REQUIREMENT >> Look for the line containing "Click the vertical scrollbar on the right" in the records below. Then output it and all the lines that follow, exactly and without any others.

RECORD EXCERPTS >>
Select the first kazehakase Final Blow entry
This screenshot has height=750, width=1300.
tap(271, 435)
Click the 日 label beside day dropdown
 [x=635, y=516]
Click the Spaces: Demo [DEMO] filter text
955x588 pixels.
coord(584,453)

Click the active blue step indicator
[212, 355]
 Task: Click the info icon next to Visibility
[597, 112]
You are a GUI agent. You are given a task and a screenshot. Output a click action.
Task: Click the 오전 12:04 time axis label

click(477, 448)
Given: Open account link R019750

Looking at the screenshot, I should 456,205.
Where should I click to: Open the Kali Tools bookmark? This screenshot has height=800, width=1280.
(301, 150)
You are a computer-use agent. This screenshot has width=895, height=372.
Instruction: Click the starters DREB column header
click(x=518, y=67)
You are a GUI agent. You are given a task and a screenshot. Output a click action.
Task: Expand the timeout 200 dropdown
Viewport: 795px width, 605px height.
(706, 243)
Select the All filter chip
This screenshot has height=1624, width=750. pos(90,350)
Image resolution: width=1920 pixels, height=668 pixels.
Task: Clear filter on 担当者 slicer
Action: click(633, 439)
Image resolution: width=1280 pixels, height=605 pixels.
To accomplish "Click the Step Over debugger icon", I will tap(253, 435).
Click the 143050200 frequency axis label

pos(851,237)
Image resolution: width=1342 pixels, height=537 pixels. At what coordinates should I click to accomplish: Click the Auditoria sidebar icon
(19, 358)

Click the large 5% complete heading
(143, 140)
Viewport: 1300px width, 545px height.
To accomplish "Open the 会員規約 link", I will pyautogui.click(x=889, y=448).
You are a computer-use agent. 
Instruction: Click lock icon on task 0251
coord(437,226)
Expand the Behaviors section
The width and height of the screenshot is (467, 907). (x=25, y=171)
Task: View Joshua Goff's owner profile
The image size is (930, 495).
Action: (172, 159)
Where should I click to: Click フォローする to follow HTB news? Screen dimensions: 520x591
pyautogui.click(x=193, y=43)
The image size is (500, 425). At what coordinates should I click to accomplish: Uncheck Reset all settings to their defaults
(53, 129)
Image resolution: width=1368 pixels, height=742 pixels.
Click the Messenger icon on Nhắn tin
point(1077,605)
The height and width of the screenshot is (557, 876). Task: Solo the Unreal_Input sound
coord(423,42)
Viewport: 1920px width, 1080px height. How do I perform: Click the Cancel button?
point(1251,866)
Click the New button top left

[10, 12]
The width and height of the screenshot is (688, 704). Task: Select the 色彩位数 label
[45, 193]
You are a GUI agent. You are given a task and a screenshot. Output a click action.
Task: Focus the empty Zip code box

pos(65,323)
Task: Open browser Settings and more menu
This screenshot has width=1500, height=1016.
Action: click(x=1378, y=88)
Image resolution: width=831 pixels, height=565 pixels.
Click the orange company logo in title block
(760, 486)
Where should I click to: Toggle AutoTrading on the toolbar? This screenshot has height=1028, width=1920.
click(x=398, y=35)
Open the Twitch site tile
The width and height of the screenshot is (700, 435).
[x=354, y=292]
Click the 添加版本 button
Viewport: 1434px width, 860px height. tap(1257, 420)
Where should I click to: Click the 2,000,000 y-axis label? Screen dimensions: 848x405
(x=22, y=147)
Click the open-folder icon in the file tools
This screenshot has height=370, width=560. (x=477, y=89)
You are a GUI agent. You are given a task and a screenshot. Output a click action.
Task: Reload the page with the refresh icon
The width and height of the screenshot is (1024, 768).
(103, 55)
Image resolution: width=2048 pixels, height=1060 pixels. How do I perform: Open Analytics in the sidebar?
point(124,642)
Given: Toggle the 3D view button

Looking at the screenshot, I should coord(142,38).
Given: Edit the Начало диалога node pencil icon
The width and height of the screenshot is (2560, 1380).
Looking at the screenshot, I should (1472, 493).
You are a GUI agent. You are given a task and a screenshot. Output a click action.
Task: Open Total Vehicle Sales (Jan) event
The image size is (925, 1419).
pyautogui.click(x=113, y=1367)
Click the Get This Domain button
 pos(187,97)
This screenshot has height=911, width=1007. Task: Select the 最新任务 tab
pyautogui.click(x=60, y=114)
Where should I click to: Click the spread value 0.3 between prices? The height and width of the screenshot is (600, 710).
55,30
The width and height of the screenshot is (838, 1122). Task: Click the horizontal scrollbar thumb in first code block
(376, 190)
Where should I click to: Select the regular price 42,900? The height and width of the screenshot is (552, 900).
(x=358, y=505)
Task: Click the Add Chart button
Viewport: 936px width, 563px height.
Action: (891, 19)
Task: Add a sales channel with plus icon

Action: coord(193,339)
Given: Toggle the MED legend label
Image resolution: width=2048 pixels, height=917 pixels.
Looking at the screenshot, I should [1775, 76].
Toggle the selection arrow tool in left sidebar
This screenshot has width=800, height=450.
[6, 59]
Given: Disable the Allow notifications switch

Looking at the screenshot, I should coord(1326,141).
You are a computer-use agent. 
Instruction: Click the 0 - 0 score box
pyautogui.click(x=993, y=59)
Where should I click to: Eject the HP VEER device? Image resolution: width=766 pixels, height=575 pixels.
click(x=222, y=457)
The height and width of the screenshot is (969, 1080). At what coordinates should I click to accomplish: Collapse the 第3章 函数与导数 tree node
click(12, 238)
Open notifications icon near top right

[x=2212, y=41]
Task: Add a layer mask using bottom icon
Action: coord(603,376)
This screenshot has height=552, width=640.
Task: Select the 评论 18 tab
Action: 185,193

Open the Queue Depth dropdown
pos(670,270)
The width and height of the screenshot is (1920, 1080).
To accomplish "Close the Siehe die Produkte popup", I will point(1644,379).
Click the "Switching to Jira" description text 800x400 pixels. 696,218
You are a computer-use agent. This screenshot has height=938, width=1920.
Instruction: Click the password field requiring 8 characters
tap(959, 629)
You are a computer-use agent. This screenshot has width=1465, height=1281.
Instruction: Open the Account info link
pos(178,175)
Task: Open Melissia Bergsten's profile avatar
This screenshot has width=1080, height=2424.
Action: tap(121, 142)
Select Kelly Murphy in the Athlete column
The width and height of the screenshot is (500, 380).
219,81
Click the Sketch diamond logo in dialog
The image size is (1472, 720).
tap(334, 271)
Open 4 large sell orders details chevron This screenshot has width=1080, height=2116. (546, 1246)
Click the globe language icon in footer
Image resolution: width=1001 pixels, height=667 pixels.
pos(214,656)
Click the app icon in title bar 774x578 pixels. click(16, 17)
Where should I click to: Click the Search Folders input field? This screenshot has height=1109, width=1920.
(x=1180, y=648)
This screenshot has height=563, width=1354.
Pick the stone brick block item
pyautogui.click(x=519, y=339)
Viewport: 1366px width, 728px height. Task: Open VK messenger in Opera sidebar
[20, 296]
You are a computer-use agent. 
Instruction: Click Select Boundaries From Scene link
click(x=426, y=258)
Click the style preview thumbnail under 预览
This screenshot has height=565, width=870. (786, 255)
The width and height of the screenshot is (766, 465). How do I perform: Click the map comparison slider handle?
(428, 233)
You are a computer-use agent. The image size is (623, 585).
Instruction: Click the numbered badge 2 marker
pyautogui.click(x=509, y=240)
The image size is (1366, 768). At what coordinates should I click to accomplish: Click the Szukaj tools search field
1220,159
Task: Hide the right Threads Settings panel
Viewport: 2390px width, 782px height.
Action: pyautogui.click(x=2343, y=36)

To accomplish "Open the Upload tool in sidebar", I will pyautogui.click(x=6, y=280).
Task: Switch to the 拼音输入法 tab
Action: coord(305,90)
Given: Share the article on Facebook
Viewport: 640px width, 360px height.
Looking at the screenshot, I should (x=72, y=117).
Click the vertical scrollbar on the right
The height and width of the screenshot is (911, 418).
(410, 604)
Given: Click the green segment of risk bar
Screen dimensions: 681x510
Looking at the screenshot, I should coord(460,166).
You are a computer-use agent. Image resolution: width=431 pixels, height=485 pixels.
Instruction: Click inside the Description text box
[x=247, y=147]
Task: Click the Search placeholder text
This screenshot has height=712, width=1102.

ANSWER BELOW >>
Click the vertical scrollbar on the right
The height and width of the screenshot is (911, 418).
(410, 604)
Given: Click the green segment of risk bar
Screen dimensions: 681x510
Looking at the screenshot, I should coord(460,166).
You are a computer-use agent. Image resolution: width=431 pixels, height=485 pixels.
Instruction: Click inside the Description text box
[x=247, y=147]
Task: Click the Search placeholder text
This screenshot has height=712, width=1102.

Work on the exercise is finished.